The experience is designed to feel like the enchanted diary from the books, which wrote back to whoever wrote in it. You write on the reMarkable with its pen, using the tablet's raw pressure-sensitive input. After you rest the pen for 2.8 seconds, the app commits the page to an image and sends it to a vision language model it calls 'the oracle,' which streams a reply back sentence by sentence. Your original ink 'drinks into the page' - fades away - and the AI's answer appears, rendered as handwriting that animates stroke by stroke as if an invisible hand were writing it. There are gestures, too: flip the marker to erase, draw a large question mark to summon a guide, tap with five fingers to leave the diary, and press the power button to make 'the diary sleep.'

The engineering is what makes it more than a toy. To render the AI's text as convincing handwriting, the app takes the Dancing Script font and applies Zhang-Suen thinning - an algorithm that reduces shapes to single-pixel-wide skeletons - so the letters become pen paths that can be drawn one stroke at a time. It offers two display modes: a windowed mode that runs inside the tablet's normal interface, and a full-takeover 'quill' mode that stops the vendor software and drives the e-ink engine directly for the lowest possible latency, using what the README describes as an interposition shim over the tablet's waveform engine. This is a real app talking to real hardware at a low level, not a mockup.

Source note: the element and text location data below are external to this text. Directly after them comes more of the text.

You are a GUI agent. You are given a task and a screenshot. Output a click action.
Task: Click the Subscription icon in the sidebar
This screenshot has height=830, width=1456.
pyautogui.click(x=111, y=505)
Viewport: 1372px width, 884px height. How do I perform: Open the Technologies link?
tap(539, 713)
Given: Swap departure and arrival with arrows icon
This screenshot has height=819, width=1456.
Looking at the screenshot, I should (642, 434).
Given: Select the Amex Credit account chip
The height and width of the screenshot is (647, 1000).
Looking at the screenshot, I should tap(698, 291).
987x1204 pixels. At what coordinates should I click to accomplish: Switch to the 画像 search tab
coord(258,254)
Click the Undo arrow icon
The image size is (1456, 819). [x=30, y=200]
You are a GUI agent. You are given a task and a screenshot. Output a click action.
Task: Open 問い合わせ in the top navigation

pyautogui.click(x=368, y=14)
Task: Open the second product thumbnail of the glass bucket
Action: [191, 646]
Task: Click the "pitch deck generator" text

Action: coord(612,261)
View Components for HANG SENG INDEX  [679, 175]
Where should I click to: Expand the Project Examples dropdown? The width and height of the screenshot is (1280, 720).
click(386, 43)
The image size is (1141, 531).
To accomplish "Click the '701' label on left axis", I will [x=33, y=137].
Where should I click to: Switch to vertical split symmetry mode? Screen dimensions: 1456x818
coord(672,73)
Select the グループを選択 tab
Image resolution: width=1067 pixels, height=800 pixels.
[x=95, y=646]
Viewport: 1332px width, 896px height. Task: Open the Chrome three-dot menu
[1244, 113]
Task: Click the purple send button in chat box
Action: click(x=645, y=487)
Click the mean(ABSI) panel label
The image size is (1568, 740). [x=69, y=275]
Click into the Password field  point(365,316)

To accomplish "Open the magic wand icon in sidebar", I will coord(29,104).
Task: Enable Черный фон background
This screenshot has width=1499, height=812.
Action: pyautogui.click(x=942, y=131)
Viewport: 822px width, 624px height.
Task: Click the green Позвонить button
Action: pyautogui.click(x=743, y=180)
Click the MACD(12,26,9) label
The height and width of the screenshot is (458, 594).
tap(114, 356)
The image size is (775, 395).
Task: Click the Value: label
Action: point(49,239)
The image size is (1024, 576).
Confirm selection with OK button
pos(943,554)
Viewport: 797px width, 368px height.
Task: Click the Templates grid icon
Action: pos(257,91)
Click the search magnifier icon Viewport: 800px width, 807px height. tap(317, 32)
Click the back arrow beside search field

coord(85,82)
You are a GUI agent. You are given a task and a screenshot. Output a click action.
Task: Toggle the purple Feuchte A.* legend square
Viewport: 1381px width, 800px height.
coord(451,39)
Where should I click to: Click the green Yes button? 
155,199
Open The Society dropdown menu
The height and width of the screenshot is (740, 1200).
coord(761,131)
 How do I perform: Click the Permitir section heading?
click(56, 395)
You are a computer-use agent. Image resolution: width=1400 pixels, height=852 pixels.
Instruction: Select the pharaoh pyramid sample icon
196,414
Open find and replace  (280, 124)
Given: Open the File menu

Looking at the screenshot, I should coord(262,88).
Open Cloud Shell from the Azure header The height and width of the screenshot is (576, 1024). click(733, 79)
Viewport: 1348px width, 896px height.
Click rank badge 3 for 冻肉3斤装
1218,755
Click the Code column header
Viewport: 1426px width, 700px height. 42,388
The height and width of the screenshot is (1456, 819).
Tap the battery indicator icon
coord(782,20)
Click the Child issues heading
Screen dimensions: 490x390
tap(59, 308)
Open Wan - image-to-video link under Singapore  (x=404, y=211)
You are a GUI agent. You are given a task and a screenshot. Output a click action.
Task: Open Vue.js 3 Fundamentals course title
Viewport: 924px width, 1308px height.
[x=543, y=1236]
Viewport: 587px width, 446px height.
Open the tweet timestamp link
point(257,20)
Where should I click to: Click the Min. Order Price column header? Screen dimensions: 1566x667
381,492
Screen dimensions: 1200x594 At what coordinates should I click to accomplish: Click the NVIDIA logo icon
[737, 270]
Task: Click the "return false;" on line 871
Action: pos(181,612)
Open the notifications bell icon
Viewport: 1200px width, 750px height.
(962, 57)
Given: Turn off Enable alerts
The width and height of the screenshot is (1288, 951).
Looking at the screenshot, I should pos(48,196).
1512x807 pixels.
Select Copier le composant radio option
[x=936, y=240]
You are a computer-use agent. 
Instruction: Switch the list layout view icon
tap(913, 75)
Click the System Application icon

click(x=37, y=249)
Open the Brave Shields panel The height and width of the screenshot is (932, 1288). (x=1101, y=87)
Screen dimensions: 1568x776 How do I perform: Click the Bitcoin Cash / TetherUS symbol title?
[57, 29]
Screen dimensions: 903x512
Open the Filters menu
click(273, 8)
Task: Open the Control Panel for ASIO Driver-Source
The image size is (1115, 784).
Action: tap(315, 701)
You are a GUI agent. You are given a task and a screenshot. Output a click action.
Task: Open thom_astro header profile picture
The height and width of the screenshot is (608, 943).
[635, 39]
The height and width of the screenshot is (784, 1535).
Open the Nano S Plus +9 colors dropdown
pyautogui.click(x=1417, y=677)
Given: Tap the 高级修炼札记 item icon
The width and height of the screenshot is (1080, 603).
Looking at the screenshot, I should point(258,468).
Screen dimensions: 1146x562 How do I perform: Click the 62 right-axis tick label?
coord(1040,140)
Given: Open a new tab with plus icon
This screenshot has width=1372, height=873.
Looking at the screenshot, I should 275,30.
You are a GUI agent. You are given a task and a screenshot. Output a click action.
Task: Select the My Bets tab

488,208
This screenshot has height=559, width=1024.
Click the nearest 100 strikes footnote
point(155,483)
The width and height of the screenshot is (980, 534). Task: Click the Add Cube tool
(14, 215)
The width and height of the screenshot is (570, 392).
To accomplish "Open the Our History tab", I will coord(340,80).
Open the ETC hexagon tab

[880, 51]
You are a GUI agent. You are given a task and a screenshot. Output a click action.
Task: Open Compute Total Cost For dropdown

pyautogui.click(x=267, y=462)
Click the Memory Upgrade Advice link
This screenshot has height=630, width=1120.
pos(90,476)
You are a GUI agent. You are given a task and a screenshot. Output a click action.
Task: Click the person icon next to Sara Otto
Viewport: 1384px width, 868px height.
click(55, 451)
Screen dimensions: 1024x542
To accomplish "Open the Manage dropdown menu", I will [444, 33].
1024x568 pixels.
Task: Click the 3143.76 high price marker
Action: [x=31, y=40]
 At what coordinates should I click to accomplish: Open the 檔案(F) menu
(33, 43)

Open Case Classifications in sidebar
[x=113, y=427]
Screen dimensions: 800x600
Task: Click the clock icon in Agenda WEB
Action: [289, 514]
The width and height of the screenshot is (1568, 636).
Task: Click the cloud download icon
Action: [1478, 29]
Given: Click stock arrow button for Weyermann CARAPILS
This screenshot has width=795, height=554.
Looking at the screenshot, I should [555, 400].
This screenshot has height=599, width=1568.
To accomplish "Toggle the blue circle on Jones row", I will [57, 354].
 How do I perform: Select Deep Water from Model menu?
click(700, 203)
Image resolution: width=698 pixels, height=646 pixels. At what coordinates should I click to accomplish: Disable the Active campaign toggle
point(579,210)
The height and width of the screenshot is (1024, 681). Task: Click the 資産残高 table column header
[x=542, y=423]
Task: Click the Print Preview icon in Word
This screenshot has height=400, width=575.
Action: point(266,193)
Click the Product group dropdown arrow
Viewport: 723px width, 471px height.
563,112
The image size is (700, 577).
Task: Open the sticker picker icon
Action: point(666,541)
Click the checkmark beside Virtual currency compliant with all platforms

The detail that ties it to the day's bigger story is model compatibility. Riddle works with any OpenAI-compatible endpoint - the same interchangeability that, at industry scale, lets developers swap open-weight models like GLM-5.2 in for frontier APIs by changing a URL. Here it means a hobbyist can point the diary at whatever vision model they prefer, cloud or local. The commodification of the interface is what makes both the billion-dollar margin-collapse debate and this weekend hack possible from the same underlying shift.

Why it matters: consumer AI moments like this are a useful barometer. When a single developer can wire a frontier-class vision model into a niche e-ink tablet over a weekend and produce something genuinely delightful, it signals that the models have crossed from 'research demo' to 'raw material anyone can build on.' The e-ink medium is a clever fit - the slow, deliberate refresh of electronic paper actually enhances the illusion of a hand writing back, turning a technical limitation into atmosphere.

The honest caveat: it is a novelty, and a literary one - the diary it imitates is, in the source material, a dangerous object that manipulates its writer, which is a wink the project leans into rather than a warning it takes seriously. There is no deeper capability here beyond 'vision model reads a page and replies.' But as a piece of interaction design - fading ink, animated strokes, the patience the medium demands - it is a small, real reminder that the interesting frontier of AI is increasingly about experience, not just benchmarks.